## Stored data:
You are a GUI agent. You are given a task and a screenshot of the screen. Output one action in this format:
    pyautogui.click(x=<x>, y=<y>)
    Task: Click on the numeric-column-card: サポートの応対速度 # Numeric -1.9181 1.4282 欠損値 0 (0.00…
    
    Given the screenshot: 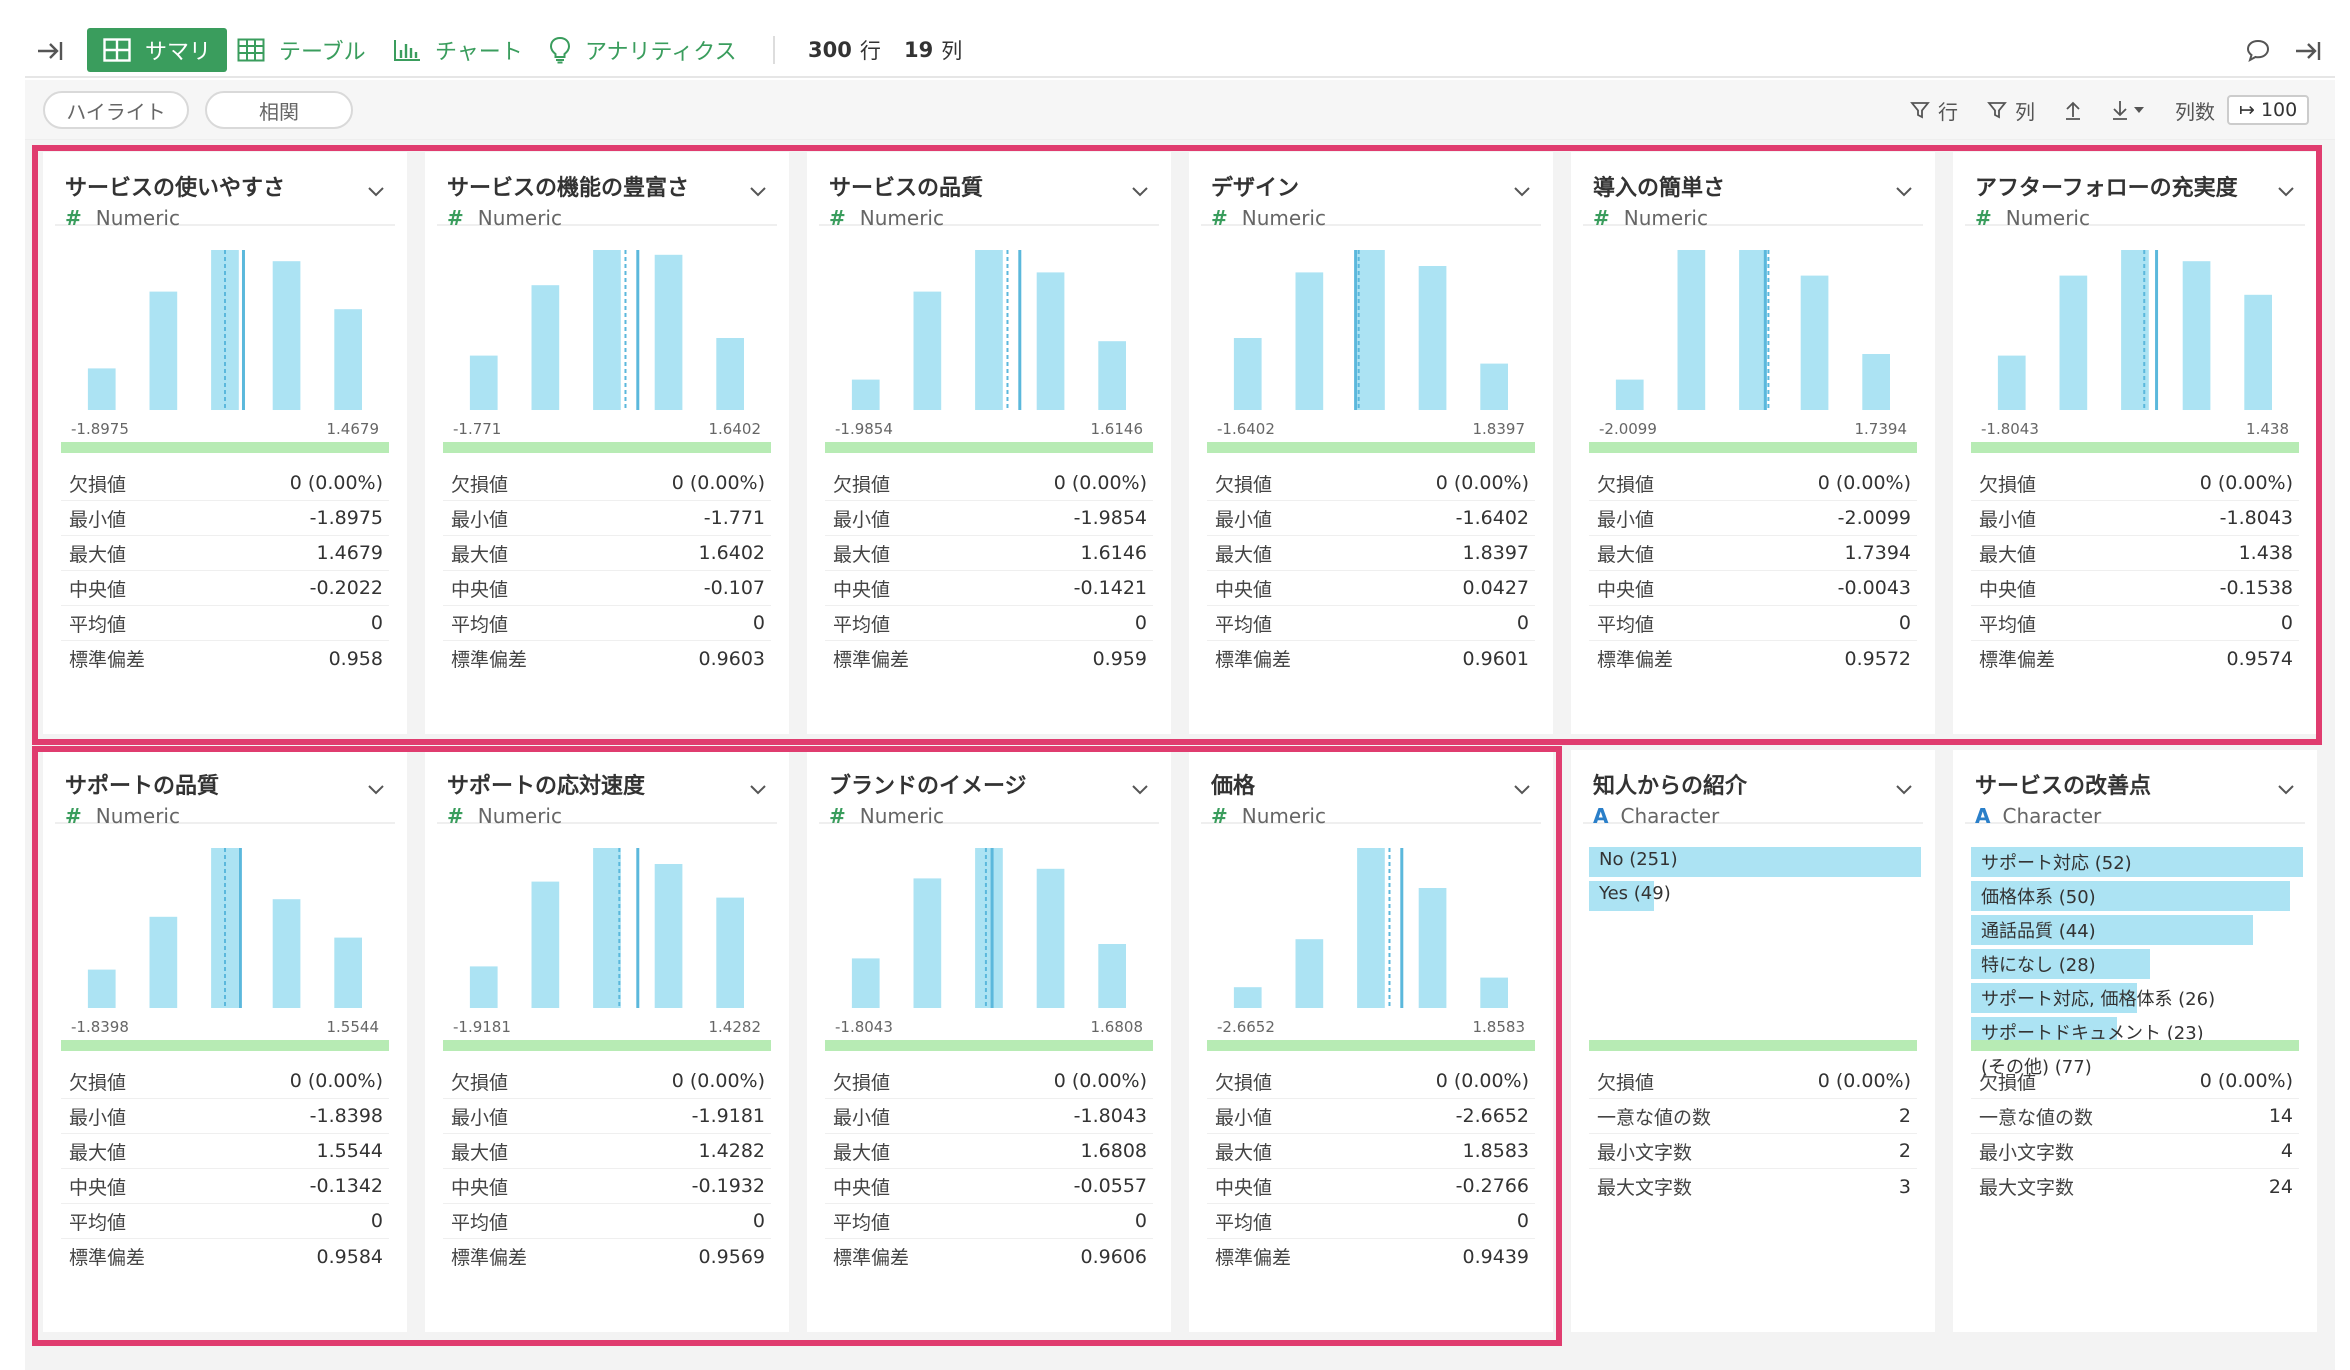 What is the action you would take?
    pyautogui.click(x=607, y=1041)
    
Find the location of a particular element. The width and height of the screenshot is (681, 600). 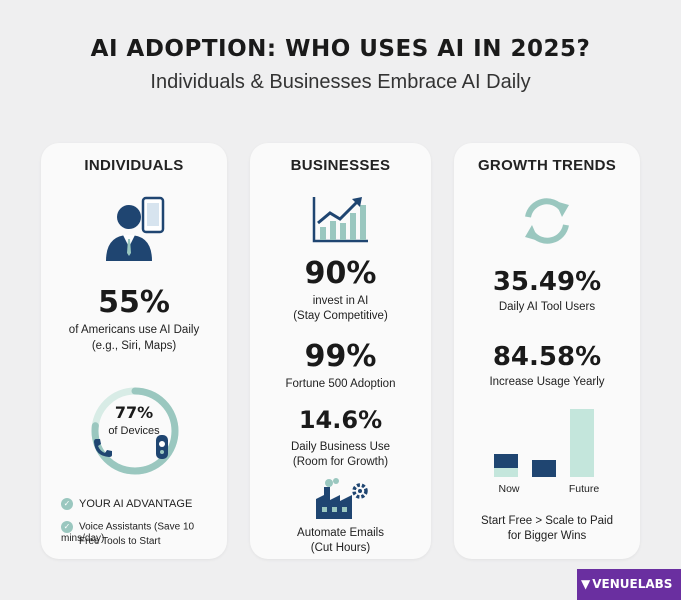

ring-label: of Devices is located at coordinates (134, 431).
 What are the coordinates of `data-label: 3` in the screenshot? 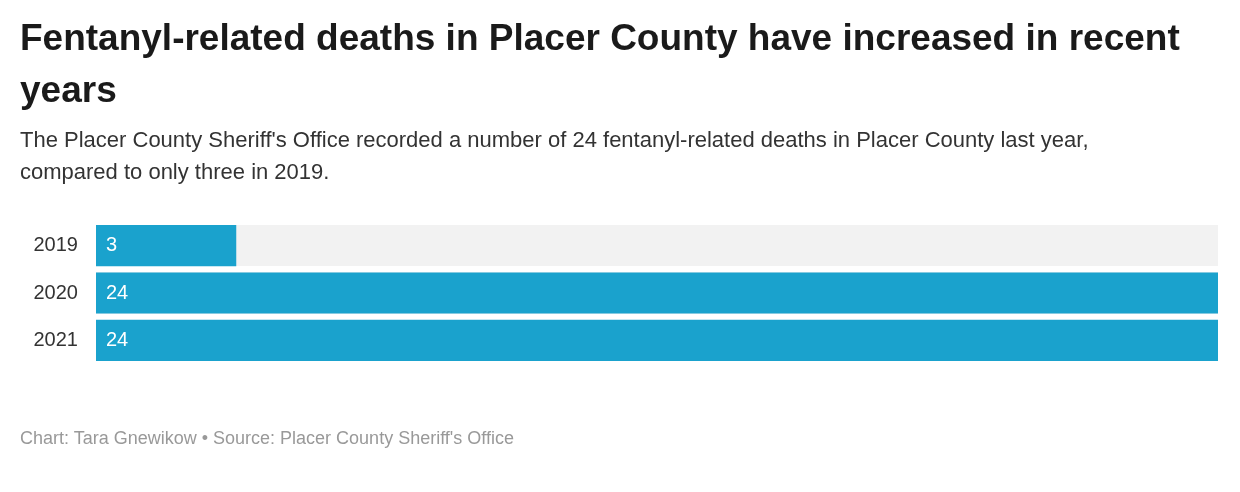 It's located at (112, 244).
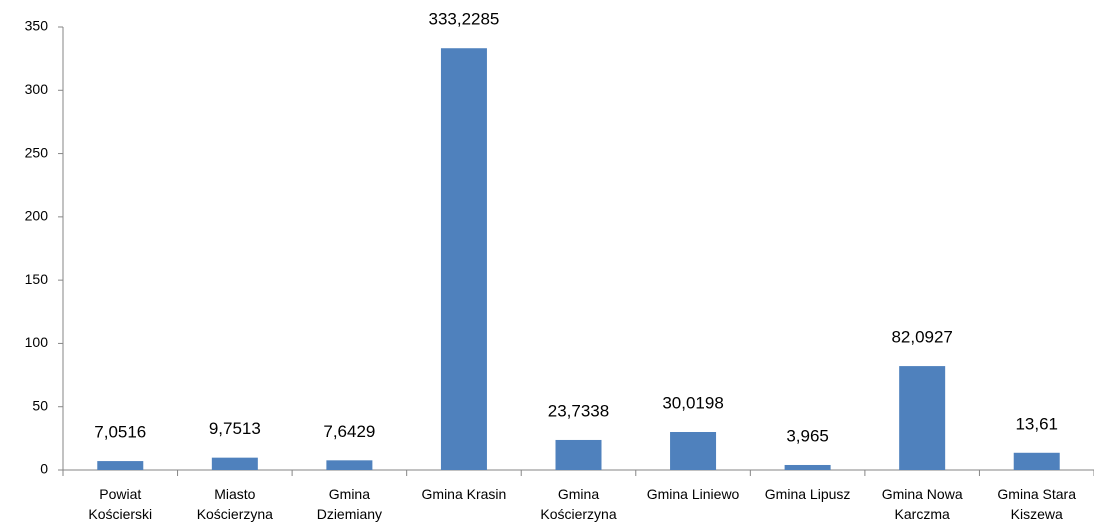 Image resolution: width=1094 pixels, height=528 pixels. I want to click on y-tick-label: 50, so click(40, 405).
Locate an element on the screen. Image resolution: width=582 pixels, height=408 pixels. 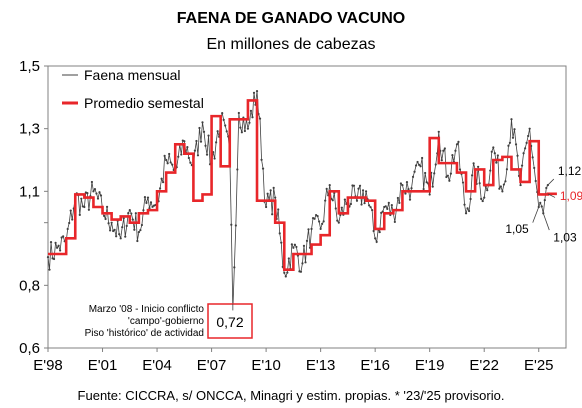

## Your task:
Update the stretch of the data from the line containing "Find the location" through the line containing "ring-label: of Devices", replacing "particular" with "specific" and leaving everything else unchanged. Give back only those lines, and leave the pictures out of your answer.

## Your response:
Find the location of a specific element. The width and height of the screenshot is (681, 600). 

ring-label: of Devices is located at coordinates (134, 431).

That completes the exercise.